ASYLUM seekers forcibly deported from Australia say the government ignored their claims of persecution, granted them only one brief interview in detention and knowingly sent them back to danger in Sri Lanka.
The United Nations High Commissioner for Refugees says their forcible deportation, and subsequent imprisonment, raises "troubling concerns" with Australia's asylum processes.
Fairfax Media met with members of the latest group of 50 men expelled from Australia - 38 Tamils and 12 Sinhalese who were deported last Friday - after they were bailed from Negombo court on Sri Lanka's west coast.
Returned Sri Lankans in Negombo. Photo: Ben Doherty
It comes as the Australian government agreed in the High Court on Wednesday to reconsider the refugee claims of 56 Tamil men due to be deported this week.
The men had previously been ''screened out'' of the refugee process but launched a legal bid to have their claims heard.
In Negombo, Megaraj Suresh, a returned Tamil man from Batticaloa, said he had been harassed and beaten by Sri Lankan "government people" because he campaigned for the opposition Tamil National Alliance party. He has previously been jailed for his political activism but said Australia did not listen to his claim.
"I had only one interview to determine my case, they had already decided to send us back," he said.
"They didn't do proper research, they didn't care about my circumstance, or even look at my documents, they were not honest in their assessment."
A spokesman for the UNHCR in Canberra said the agency was troubled by the way Australia was processing people's claims.
''In principal, UNHCR has no objection to the return of people found clearly not to need international protection,'' he said.
''However, the first step must be a fair and accurate process to assess any protection claims that are raised.

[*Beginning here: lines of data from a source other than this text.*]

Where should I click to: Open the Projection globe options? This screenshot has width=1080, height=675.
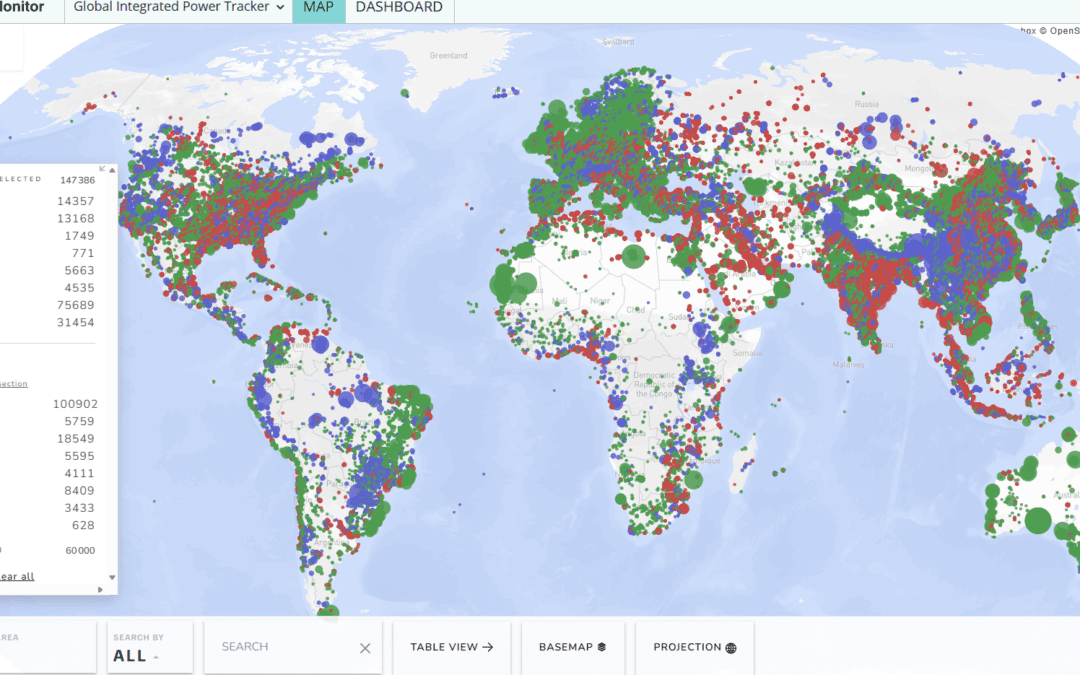(695, 647)
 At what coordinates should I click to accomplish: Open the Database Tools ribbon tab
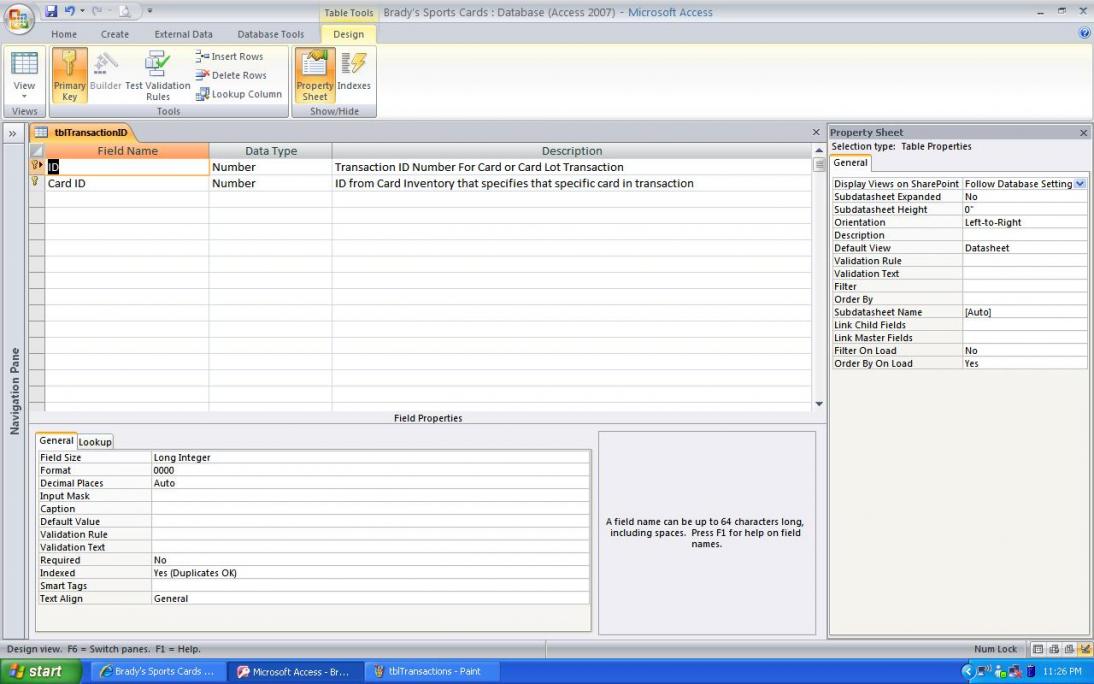(x=270, y=34)
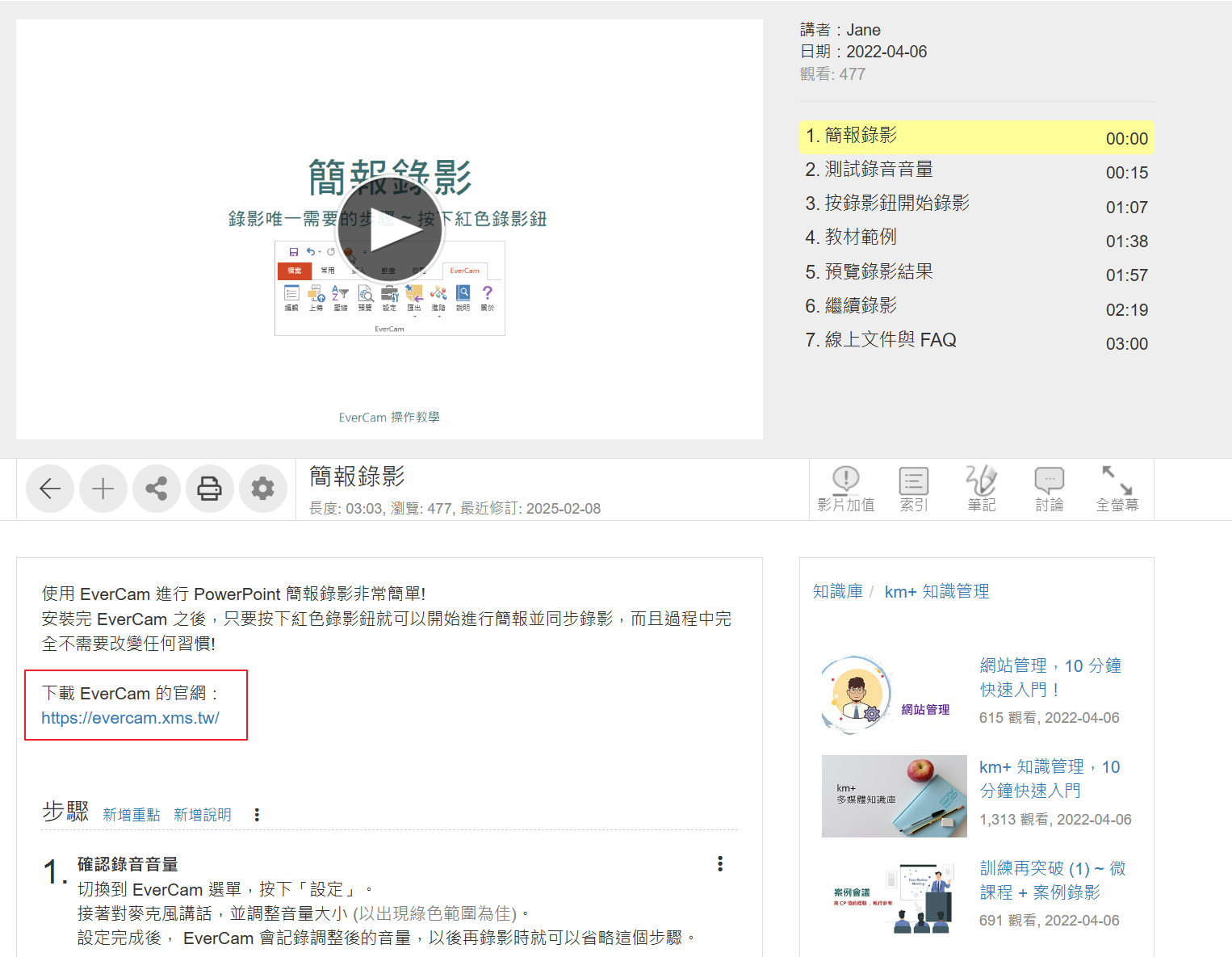Open the 筆記 notes tool
The width and height of the screenshot is (1232, 957).
coord(981,489)
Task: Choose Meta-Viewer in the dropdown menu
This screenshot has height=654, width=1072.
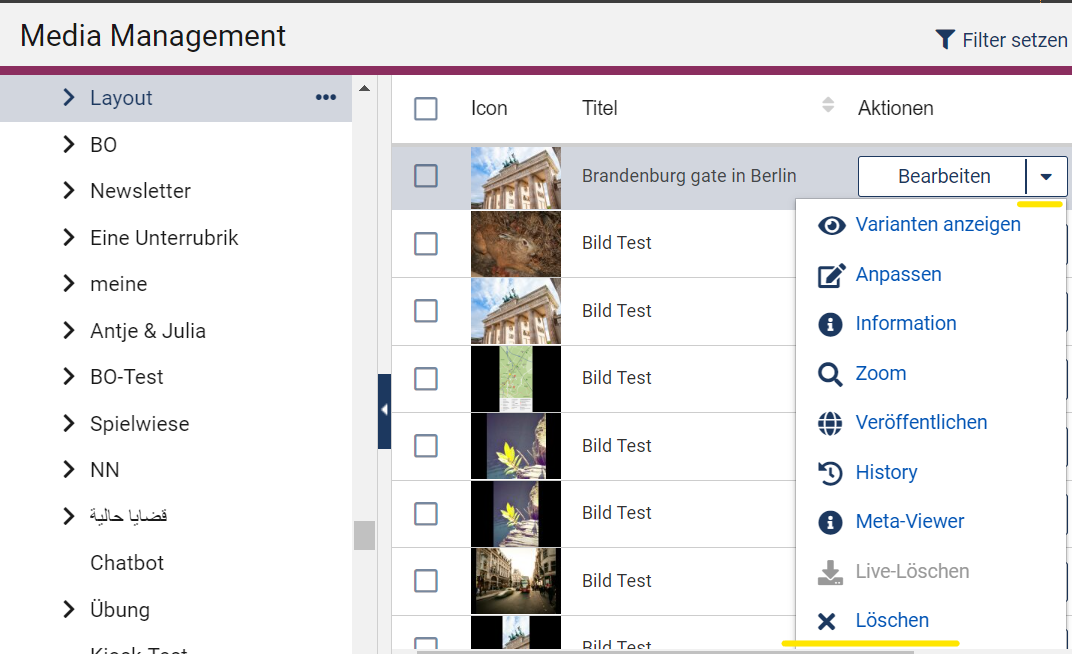Action: [909, 522]
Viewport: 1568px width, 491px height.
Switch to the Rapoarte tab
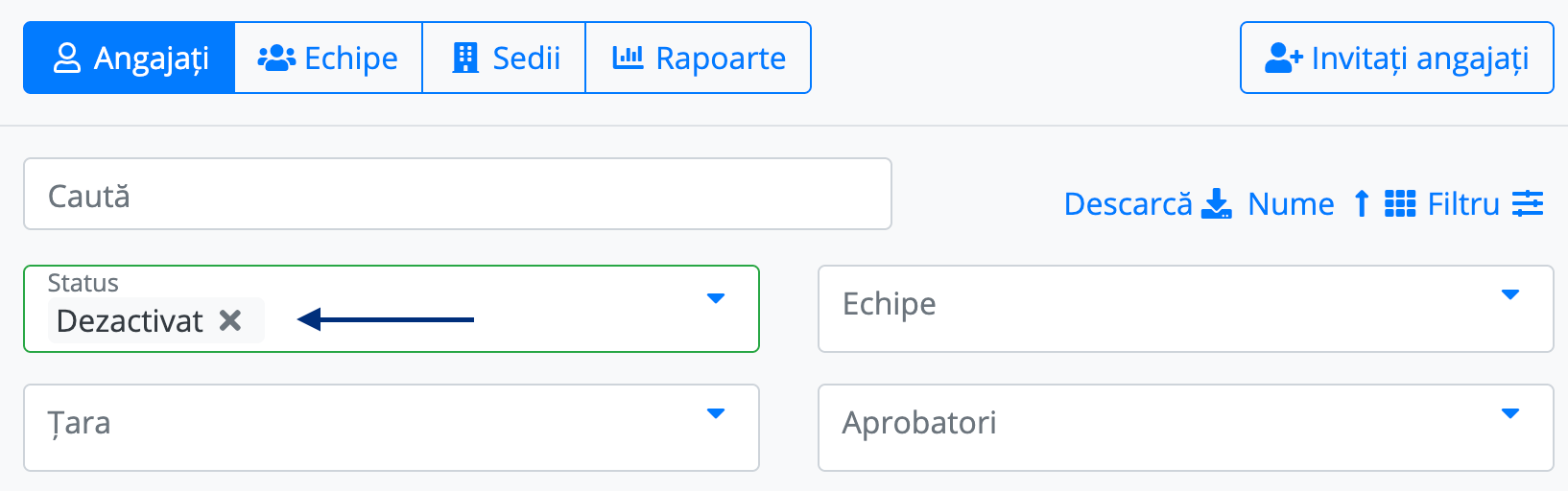coord(699,58)
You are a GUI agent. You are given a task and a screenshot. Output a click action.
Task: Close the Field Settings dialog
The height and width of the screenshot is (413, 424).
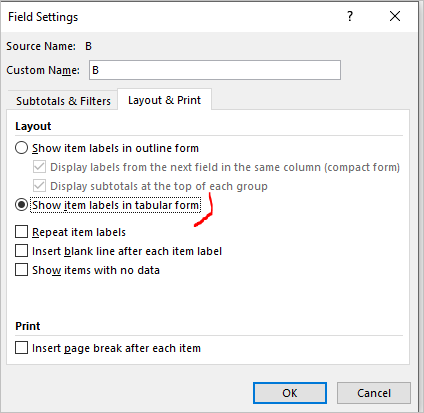tap(395, 16)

''The current procedures raise troubling questions as to both fairness and accuracy, which we have raised with the Australian government.''
An immigration department spokesman would not respond to specific questions about screening processes, saying: ''The department does not discuss specifics of its discussions with clients.''
But he said: ''The removal of these people was consistent with Australia's non-refoulement obligations [not to return people to danger]. Since
May 2012 there has been an increasing number of people outlining that their reasons for coming to Australia were based on economic concerns. The process and then removal of people who make economic claims or who otherwise make unfounded claims for protection is consistent with Australia's obligations.''
Mr Suresh said he feared for his life and for his family.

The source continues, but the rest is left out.